Source records Start Marker

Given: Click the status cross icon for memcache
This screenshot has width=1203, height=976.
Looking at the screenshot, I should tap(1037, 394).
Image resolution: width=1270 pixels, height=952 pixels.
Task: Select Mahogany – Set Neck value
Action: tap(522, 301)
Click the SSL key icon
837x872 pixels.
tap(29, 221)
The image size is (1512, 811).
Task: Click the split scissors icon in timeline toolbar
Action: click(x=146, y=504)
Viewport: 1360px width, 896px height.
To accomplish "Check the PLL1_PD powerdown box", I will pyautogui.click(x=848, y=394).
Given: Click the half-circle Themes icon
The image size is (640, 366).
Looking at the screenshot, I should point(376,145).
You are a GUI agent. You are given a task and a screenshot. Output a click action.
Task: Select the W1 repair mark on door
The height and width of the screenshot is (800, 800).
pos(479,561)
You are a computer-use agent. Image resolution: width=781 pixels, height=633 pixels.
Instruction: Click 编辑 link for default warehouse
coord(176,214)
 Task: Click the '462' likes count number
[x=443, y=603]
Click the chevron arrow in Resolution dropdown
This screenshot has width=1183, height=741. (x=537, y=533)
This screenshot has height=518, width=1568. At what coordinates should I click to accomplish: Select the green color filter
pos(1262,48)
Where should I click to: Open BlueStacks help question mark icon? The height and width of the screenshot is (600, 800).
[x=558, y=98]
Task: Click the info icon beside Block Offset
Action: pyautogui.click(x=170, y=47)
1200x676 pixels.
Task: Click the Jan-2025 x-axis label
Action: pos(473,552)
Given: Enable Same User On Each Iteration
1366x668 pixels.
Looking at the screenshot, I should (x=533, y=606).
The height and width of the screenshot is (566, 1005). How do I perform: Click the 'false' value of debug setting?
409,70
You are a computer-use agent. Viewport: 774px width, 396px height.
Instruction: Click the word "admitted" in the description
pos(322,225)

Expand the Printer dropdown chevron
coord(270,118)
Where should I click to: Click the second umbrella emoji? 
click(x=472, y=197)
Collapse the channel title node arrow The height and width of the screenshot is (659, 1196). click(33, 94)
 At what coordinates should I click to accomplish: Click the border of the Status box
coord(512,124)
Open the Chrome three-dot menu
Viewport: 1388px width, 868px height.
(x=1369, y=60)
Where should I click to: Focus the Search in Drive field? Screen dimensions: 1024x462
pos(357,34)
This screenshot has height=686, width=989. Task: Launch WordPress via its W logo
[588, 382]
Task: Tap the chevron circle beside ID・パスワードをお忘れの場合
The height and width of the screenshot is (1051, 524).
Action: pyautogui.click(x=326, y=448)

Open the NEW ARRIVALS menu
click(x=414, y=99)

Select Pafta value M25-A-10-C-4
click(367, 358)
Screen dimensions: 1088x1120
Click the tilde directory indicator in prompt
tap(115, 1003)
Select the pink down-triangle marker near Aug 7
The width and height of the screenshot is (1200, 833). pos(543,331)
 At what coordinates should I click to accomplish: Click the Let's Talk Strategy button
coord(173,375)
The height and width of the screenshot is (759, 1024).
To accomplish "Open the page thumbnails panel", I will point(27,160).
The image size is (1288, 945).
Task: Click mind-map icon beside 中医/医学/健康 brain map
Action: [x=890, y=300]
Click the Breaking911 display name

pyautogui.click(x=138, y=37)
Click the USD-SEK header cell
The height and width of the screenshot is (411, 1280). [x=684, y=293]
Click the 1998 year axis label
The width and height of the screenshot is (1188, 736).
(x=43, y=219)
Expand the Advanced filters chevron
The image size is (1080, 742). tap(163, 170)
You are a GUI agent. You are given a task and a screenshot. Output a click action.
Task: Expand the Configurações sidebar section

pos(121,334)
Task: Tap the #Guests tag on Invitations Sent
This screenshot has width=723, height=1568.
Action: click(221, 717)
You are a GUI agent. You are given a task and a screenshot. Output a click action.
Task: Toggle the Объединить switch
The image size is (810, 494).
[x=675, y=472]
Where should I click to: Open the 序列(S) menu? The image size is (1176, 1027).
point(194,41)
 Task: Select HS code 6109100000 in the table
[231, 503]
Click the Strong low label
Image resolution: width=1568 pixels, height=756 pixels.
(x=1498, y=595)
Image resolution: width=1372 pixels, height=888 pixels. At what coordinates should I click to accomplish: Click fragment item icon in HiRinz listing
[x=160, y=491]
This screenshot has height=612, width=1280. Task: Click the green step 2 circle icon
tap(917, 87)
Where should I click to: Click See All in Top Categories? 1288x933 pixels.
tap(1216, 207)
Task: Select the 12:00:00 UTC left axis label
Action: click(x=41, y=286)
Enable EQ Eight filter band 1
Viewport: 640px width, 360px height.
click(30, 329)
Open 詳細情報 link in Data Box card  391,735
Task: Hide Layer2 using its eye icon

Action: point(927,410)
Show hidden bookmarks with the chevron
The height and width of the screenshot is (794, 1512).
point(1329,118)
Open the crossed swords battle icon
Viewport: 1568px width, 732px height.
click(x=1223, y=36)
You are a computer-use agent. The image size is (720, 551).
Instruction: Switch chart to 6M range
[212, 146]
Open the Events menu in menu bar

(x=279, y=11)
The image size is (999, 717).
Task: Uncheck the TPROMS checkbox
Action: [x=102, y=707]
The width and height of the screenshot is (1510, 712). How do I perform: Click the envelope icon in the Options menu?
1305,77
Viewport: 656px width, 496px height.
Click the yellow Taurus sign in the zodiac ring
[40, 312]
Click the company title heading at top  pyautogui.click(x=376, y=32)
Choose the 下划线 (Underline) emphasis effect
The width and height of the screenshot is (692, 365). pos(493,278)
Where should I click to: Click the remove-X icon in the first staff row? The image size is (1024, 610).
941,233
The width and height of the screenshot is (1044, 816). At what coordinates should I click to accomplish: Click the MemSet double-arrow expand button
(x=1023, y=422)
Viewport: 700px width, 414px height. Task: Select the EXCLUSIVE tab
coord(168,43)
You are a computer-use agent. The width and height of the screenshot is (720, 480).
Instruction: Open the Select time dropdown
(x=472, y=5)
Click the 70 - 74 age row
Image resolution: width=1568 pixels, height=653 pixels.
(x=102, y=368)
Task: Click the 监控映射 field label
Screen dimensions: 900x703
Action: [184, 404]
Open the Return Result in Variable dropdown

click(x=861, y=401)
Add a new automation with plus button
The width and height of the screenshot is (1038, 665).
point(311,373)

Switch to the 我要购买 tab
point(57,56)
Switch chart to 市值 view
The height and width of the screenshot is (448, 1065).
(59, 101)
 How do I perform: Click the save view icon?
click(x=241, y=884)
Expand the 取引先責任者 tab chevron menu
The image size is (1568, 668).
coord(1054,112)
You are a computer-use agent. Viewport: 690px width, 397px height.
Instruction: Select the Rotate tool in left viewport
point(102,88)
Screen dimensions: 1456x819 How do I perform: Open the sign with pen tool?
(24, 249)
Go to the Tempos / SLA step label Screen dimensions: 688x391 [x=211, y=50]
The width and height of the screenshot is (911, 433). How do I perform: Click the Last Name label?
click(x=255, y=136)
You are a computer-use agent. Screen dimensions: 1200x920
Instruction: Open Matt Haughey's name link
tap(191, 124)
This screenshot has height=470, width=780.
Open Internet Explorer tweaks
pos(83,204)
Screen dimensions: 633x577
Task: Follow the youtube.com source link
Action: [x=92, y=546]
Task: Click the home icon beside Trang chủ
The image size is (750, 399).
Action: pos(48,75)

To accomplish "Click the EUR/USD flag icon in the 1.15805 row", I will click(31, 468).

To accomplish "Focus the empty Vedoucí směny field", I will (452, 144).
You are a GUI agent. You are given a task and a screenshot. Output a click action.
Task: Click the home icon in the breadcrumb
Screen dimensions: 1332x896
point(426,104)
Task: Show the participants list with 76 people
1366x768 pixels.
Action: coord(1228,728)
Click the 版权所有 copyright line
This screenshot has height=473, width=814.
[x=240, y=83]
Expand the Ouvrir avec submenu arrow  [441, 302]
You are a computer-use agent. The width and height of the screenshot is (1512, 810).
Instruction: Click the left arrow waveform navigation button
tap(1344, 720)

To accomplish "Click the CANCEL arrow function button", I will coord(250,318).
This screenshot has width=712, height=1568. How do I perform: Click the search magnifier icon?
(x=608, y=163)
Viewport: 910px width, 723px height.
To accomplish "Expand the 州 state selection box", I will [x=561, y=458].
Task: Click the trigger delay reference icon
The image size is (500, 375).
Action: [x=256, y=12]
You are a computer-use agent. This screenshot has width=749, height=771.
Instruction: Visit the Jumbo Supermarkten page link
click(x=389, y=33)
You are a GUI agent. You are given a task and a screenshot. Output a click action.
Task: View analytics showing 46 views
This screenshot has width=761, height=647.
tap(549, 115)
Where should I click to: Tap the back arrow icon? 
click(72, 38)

Source records End Marker

— Task brief —
A single number is the answer: how many lines in the records above contain the word "home".

— Expected answer —
2